Please advise if you need more information
Thanks in advance for your help
**Comment From: Choogster1**
Have you had any progress with solving this as we're having exactly the same problem on our system
**Comment From: sundb**
@olivierbeytrison you can use module api `RM_Yeild` time to time in your cache_cron_task to avoid being reconized as down.
**Comment From: Choogster1**
@sundb Can you explain exactly how to do that, as I can't find anything about it online? do you have example code?
**Comment From: sundb**
@Choogster1 call RedisModule_Yield() in the mid of heavy job in your module.
please also ref to the module test: https://github.com/redis/redis/blob/fa46aa4d85444c32de909dacfdf47c153537bd70/tests/modules/datatype.c#L38-L45
**Comment From: Choogster1**
@sundb there is no way of modifying the cron job in moodle in that way
**Comment From: sundb**
@Choogster1 please elaborate your demand, or give more specific information.

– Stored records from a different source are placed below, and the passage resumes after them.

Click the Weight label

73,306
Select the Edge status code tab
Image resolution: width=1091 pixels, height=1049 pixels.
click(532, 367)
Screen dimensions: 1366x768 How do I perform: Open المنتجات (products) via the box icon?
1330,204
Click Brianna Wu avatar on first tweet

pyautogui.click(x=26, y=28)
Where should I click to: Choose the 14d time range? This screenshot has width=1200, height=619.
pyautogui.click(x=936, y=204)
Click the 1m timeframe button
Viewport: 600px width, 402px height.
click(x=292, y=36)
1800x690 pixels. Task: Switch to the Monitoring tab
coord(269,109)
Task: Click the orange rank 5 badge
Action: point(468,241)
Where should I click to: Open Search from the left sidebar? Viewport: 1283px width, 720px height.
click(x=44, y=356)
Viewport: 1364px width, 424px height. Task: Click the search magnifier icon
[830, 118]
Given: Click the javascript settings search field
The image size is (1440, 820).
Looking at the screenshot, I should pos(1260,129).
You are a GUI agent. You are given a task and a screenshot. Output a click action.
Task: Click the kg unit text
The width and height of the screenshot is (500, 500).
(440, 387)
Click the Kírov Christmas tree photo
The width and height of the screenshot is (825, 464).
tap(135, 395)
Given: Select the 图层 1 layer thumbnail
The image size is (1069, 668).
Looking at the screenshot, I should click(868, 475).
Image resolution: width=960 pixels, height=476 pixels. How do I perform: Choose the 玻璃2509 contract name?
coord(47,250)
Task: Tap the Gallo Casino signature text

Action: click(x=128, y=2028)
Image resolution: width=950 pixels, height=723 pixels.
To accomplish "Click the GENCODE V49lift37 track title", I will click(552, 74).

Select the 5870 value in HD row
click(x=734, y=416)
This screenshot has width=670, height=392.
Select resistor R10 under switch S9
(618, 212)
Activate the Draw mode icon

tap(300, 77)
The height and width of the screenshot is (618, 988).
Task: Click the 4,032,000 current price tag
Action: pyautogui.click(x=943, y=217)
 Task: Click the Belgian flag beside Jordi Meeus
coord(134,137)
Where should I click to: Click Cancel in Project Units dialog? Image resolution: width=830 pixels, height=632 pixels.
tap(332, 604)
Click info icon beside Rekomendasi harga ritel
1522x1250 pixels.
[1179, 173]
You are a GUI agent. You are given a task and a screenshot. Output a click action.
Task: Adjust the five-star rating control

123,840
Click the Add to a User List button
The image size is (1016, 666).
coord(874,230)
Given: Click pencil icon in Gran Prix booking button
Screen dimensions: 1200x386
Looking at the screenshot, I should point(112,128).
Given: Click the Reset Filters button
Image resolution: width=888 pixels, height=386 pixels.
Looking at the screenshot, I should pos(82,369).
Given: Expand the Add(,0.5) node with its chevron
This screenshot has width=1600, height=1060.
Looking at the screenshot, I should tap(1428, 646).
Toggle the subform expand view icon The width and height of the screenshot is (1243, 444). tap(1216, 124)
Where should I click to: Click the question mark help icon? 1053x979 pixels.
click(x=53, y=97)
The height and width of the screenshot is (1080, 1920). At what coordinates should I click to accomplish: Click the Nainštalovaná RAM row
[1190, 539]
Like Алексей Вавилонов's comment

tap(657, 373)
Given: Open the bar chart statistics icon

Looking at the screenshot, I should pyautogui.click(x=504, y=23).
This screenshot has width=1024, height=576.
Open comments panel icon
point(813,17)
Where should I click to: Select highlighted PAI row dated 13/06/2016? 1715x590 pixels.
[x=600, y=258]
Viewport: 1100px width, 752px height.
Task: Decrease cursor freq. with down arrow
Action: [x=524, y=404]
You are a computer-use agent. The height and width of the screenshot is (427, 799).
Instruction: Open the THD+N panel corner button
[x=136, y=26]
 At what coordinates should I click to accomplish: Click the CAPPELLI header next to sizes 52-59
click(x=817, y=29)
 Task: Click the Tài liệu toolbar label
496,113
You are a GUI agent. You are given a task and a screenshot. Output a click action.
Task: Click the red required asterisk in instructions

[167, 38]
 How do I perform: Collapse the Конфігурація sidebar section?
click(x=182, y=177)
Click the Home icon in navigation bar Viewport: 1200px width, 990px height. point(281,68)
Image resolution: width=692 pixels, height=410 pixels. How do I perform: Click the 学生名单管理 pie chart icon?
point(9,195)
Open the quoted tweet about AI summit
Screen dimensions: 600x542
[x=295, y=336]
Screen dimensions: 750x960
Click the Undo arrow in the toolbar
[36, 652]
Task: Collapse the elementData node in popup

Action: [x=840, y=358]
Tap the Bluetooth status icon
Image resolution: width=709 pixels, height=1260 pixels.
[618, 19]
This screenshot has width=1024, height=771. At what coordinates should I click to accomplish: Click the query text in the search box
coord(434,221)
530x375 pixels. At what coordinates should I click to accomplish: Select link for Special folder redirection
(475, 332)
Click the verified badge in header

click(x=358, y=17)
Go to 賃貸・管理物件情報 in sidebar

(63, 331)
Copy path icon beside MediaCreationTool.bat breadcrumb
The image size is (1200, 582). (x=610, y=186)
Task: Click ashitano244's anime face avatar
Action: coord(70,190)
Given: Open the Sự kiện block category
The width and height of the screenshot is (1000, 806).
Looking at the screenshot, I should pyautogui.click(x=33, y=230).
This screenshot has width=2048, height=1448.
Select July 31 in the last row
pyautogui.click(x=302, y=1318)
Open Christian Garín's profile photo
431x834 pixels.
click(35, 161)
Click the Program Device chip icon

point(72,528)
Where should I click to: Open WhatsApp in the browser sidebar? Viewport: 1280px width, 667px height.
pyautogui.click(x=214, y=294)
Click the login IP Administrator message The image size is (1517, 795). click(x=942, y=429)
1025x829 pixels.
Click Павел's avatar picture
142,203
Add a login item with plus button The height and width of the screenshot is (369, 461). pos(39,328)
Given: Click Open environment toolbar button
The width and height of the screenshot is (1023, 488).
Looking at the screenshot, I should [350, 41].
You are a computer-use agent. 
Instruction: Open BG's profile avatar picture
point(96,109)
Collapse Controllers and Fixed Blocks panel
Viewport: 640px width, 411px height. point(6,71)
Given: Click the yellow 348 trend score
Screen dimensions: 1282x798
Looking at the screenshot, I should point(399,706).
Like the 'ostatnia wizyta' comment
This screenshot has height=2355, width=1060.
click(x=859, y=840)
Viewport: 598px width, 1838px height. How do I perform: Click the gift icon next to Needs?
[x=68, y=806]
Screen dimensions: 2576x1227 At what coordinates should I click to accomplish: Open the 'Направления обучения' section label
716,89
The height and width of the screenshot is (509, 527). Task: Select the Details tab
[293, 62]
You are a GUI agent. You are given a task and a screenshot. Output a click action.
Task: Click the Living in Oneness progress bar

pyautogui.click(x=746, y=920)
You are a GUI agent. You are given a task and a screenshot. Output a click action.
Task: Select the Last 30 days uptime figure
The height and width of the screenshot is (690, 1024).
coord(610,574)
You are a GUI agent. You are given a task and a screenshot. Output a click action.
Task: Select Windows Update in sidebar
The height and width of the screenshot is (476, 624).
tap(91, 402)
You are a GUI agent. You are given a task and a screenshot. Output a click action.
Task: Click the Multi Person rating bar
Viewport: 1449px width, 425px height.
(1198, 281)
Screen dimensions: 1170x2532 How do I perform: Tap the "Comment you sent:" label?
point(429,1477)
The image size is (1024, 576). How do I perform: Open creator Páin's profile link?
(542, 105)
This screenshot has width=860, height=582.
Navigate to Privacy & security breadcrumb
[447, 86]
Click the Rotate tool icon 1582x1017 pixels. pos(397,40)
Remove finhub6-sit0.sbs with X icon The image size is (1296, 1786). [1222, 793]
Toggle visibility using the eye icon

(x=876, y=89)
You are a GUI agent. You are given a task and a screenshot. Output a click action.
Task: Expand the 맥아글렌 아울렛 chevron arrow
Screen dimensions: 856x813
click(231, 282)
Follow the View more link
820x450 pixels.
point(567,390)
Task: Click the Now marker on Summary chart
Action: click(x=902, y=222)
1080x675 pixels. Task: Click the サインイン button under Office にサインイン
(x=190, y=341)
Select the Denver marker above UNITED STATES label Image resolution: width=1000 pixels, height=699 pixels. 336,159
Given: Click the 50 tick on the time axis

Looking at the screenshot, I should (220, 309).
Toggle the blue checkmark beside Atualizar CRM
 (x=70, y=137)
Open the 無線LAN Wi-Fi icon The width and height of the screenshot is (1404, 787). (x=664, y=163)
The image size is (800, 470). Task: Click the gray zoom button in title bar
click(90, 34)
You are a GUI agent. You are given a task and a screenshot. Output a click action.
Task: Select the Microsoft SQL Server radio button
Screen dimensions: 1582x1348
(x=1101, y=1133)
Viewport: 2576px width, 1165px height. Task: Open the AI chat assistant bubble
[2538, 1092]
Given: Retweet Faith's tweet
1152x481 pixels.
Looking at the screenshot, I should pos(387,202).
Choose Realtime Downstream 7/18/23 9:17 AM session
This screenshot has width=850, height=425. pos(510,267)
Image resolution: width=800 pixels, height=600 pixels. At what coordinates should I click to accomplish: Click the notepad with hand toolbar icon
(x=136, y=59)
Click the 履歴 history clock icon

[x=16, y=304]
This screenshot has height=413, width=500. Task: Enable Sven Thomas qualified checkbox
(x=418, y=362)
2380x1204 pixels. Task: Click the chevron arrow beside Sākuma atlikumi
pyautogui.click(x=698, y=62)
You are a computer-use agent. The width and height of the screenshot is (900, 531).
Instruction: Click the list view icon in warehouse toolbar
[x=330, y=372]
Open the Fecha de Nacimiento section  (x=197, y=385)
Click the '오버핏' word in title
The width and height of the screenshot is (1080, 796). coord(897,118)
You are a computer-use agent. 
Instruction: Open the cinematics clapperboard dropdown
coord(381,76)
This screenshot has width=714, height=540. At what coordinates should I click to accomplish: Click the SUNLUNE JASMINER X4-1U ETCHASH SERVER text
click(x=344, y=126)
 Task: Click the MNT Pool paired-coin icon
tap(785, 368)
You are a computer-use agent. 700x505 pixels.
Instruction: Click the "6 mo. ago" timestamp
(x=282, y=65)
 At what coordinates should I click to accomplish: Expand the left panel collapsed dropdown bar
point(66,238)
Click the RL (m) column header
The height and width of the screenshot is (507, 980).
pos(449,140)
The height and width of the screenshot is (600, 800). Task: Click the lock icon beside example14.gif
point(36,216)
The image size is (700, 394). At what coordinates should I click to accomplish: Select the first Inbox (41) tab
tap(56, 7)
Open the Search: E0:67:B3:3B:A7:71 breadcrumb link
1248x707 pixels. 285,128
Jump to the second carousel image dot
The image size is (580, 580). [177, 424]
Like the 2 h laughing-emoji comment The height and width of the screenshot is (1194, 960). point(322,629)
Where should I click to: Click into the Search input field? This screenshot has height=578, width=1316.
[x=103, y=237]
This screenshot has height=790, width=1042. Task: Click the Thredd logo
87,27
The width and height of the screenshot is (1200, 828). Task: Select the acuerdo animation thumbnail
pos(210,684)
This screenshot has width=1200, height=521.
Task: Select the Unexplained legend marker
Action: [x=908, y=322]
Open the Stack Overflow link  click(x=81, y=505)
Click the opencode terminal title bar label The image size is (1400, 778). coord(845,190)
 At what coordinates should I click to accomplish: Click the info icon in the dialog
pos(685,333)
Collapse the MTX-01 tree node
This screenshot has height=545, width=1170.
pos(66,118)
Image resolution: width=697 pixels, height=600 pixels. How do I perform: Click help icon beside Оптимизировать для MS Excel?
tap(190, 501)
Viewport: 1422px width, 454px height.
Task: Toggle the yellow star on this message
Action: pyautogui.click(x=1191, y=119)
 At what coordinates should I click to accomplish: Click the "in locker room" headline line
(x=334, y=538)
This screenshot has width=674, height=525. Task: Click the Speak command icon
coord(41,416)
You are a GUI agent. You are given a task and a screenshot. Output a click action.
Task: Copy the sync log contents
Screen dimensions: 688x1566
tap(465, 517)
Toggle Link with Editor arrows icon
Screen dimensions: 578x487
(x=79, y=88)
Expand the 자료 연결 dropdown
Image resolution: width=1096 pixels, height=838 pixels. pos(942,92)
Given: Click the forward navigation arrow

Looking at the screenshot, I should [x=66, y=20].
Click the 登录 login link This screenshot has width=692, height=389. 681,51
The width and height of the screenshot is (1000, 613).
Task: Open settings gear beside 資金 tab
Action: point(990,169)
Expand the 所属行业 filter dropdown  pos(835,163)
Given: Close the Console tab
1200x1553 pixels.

**Comment From: Choogster1**
@sundb the cache_cron_task is built into moodle and runs as a scheduled task within the system, there is no way of changing any of the code for the cache_cron_task and moodle supports redis as 'officially supported' which means it can't be updated until a later moodle build
**Comment From: sundb**
@Choogster1 which module are you using?
**Comment From: olivierbeytrison**
I traced the php code in moodle from this cron task.
It goes through this helper : https://github.com/moodle/moodle/blob/main/cache/classes/helper.php#L737
which, for a redis cache store, will result in using those functions : https://github.com/moodle/moodle/blob/main/cache/stores/redis/lib.php
and this seems sub-optimal because it will search all keys in the redis server then see if it match the session prefix then see if lastaccess is older than the timeout then delete the keys.
but still, this shouldn't trigger à failover by sentinel.
**Comment From: sundb**
@Choogster1 @olivierbeytrison ohh, sorry, i saw `moodle` as `module`.
`HKEYS` command consume 142 seconds (8548895 microseconds), which will make the master down.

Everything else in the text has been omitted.